Die 2004 gestartete schrittweise Sanierung der öffentlichen Gehwege, Grünanlagen, Pkw-Stellplätze und der Straßenbeleuchtung im Wohngebiet Nord wird die Stadt in diesem Jahr in der Hradeker Straße, westlich der Rigaer Straße, fortsetzen. Parallel zu den städtischen Baumaßnahmen lässt die HWB die zu ihrem Bestand zählenden Vorgärten und Hauseingangsbereiche einschließlich der Fahrradständer und Schuhabstreifer erneuern. Die Bepflanzung der Vorgärten soll insgesamt lichter werden. Der Zufahrtsbereich zum Garagenkomplex Hradeker Straße ist ebenfalls Bestandteil der Sanierungsmaßnahme.

Im Rahmen der für Mai bis September geplanten Bauarbeiten werden zehn zusätzliche Pkw-Stellplätze geschaffen. Zur Sicherstellung des Brandschutzes werden die bestehenden Gehwege mit einem Streifen Schotterrasen verbreitert. So ist gewährleistet, dass die Drehleiterfahrzeuge der Feuerwehr jeden Aufgang sicher anfahren können.

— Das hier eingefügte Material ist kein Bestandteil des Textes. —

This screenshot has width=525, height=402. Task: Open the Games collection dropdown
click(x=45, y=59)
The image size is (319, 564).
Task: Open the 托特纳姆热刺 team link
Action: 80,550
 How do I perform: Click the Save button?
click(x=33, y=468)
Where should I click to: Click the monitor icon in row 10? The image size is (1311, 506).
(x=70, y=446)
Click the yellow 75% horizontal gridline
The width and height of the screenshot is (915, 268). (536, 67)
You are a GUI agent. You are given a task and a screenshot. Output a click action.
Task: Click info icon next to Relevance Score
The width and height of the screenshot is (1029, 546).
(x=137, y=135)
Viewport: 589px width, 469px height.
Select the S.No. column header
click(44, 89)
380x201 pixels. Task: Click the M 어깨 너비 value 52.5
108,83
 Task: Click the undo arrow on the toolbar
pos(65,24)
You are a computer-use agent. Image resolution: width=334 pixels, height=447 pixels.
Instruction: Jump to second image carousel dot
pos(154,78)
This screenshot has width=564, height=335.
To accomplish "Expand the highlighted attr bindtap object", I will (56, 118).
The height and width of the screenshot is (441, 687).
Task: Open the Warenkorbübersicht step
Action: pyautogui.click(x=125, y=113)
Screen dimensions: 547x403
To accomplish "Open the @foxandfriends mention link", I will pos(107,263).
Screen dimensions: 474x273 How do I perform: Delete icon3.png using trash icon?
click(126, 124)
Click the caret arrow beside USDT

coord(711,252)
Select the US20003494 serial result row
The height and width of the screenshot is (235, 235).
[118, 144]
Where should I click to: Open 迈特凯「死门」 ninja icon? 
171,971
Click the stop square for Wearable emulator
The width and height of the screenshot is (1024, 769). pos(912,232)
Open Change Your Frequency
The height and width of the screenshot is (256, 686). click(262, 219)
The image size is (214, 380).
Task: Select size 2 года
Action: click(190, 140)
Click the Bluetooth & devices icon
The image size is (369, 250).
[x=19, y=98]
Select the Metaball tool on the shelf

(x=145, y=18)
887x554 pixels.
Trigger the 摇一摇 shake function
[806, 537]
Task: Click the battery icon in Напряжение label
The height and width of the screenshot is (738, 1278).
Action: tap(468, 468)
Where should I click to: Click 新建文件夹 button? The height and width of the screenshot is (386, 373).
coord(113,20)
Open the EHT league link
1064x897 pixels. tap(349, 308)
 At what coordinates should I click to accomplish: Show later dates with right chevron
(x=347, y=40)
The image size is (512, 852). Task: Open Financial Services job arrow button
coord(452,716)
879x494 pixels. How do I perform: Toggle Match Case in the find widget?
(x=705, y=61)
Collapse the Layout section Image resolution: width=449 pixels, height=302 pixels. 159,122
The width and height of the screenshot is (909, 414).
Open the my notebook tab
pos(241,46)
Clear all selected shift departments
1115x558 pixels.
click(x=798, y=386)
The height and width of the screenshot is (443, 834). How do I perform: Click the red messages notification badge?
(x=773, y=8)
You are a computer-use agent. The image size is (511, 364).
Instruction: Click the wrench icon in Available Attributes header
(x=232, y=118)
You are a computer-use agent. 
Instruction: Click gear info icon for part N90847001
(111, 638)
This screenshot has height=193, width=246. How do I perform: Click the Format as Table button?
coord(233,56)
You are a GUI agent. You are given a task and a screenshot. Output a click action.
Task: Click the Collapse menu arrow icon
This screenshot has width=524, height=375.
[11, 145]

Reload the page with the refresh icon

Für die Anlage der zusätzlichen Pkw-Stellplätze und den Ausbau der Rettungswege ist es erforderlich, eine Reihe von Bäumen zu fällen. Diese werden in anderen Bereichen der Straße durch Neuanpflanzungen ersetzt. Als Leitbaum haben die Planer in diesem Abschnitt der Hradeker Straße die üppig blühende säulenförmige Zierkirsche (Prunus serrulata) vorgesehen.

Der nördliche Gehweg erhält auf Grund seines breiten Grünstreifens zur Straße eine separate Beleuchtung. Der südliche Gehweg wird durch die Straßenbeleuchtung mit ausgeleuchtet.

Der bisher zwischen den Aufgängen 10 und 12 gelegene Standplatz für die Müll- und Wertstoffcontainer wird im Zuge der Neuordnung der Pkw-Stellplätze auf Höhe Hradeker Straße 16 umgesetzt. Für die HWB-Mieter der Rigaer Straße 20 bis 28, die diesen Müllcontainerplatz ebenfalls nutzen, wird der Weg zur Müllschleuse damit etwas kürzer.

Die Gesamtkosten für die Sanierung des westlichen Abschnittes der Hradeker Straße hat die Stadt als Träger der Baumaßnme mit 333 000 Euro veranschlagt. Den Hauptteil der Kosten wird sie allerdings auf die Anlieger der Straße, also die HWB und WGH, umlegen.